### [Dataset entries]

◆ ◆ ◆ ◆ ◆

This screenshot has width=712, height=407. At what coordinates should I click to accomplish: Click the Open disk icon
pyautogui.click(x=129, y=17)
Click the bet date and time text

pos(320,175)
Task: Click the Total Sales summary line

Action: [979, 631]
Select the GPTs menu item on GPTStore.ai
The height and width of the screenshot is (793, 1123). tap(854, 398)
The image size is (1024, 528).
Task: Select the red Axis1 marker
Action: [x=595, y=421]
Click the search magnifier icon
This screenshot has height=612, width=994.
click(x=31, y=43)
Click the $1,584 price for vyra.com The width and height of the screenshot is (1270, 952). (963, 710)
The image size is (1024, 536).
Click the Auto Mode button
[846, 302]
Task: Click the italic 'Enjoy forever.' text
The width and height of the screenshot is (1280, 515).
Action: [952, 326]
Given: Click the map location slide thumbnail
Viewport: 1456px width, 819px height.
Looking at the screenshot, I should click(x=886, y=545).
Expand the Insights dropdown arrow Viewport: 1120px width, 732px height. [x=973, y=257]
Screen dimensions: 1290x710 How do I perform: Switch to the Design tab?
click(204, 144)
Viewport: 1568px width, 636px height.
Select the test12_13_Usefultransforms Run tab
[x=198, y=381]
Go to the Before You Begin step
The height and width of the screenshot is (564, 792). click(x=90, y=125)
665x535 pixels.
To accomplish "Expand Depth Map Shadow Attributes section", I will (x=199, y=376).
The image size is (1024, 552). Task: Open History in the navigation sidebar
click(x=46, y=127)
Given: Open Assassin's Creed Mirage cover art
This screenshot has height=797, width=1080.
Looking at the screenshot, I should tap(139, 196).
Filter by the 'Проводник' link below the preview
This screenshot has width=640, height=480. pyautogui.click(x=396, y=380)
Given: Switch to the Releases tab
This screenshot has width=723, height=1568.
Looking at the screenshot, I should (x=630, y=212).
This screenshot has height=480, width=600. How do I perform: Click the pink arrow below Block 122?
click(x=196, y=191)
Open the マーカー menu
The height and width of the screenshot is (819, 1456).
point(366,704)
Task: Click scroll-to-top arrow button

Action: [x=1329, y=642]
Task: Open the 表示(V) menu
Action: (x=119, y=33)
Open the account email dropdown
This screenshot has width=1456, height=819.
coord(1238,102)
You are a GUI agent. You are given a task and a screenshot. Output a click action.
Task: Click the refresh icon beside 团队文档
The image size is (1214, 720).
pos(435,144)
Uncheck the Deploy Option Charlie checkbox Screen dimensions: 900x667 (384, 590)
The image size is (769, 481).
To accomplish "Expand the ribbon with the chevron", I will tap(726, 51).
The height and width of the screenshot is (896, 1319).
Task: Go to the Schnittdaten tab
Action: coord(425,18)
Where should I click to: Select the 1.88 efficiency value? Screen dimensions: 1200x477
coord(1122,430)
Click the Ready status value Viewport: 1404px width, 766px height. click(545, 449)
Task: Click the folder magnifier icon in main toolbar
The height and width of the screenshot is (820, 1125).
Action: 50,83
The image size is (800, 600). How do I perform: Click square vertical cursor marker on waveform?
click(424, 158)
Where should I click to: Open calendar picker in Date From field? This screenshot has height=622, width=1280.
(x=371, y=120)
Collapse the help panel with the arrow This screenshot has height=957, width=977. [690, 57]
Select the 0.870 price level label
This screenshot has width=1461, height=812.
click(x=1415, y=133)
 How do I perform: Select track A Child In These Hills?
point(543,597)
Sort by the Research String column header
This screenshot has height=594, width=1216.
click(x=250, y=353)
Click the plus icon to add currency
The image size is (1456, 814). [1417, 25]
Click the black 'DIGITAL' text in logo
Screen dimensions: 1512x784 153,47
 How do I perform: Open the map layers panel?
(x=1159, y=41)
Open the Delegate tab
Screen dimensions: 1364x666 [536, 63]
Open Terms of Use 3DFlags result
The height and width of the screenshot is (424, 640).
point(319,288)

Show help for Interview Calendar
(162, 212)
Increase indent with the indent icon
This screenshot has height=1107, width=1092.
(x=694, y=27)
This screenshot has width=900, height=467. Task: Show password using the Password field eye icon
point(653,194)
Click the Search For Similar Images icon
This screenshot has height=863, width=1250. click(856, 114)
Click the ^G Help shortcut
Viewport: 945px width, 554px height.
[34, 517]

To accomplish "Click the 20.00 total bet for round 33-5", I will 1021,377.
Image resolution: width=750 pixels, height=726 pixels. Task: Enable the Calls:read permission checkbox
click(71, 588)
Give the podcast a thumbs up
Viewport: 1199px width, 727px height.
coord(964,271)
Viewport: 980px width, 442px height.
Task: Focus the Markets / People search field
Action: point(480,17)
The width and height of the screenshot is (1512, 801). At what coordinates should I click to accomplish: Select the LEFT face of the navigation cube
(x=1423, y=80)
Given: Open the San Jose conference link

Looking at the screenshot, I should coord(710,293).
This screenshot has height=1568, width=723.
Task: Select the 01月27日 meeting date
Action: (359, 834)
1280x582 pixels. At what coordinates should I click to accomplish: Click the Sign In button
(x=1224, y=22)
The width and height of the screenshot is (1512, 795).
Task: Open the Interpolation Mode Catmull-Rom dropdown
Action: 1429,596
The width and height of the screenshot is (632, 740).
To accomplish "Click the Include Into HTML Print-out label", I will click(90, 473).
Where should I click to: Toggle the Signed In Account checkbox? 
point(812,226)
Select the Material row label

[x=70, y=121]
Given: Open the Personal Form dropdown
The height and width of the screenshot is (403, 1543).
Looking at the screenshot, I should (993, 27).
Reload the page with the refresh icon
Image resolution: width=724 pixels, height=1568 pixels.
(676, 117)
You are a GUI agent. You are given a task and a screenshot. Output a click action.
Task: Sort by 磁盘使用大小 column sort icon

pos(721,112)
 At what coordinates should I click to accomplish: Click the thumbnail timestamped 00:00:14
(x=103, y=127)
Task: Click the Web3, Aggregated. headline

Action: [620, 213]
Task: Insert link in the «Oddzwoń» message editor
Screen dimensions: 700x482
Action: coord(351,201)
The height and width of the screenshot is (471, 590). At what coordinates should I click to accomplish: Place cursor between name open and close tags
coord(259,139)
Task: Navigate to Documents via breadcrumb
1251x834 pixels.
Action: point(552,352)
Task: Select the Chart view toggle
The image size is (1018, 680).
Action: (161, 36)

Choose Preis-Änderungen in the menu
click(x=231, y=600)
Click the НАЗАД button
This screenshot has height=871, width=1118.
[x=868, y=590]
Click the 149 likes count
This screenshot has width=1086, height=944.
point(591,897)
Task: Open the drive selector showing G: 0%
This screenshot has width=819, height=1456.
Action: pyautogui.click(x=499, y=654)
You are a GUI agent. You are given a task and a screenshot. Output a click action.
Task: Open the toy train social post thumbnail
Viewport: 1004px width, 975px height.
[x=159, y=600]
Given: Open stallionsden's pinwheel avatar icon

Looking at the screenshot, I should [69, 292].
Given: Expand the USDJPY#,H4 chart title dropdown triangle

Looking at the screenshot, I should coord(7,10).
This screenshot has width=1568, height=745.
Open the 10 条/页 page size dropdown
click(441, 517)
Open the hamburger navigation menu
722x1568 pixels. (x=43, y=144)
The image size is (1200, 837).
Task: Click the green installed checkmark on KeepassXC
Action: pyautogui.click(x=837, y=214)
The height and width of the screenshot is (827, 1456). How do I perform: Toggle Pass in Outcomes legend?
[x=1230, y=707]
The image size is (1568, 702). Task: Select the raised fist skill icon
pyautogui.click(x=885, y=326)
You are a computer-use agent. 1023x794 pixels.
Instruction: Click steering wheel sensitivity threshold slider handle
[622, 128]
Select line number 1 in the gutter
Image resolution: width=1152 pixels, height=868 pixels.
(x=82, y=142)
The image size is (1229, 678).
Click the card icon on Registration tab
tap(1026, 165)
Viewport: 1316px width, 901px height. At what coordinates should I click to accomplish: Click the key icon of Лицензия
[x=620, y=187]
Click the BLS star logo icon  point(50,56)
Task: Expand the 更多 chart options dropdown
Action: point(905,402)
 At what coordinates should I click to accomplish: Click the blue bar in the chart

◆ ◆ ◆ ◆ ◆

### [AIM OF THE EXERCISE]
A word-for-word copy of the entries, from the first line through the line containing "Given: Click the map location slide thumbnail", is the whole answer.

### [WRITTEN SOLUTION]
This screenshot has width=712, height=407. At what coordinates should I click to accomplish: Click the Open disk icon
pyautogui.click(x=129, y=17)
Click the bet date and time text

pos(320,175)
Task: Click the Total Sales summary line

Action: [979, 631]
Select the GPTs menu item on GPTStore.ai
The height and width of the screenshot is (793, 1123). tap(854, 398)
The image size is (1024, 528).
Task: Select the red Axis1 marker
Action: [x=595, y=421]
Click the search magnifier icon
This screenshot has height=612, width=994.
click(x=31, y=43)
Click the $1,584 price for vyra.com The width and height of the screenshot is (1270, 952). (963, 710)
The image size is (1024, 536).
Click the Auto Mode button
[846, 302]
Task: Click the italic 'Enjoy forever.' text
The width and height of the screenshot is (1280, 515).
Action: [952, 326]
Given: Click the map location slide thumbnail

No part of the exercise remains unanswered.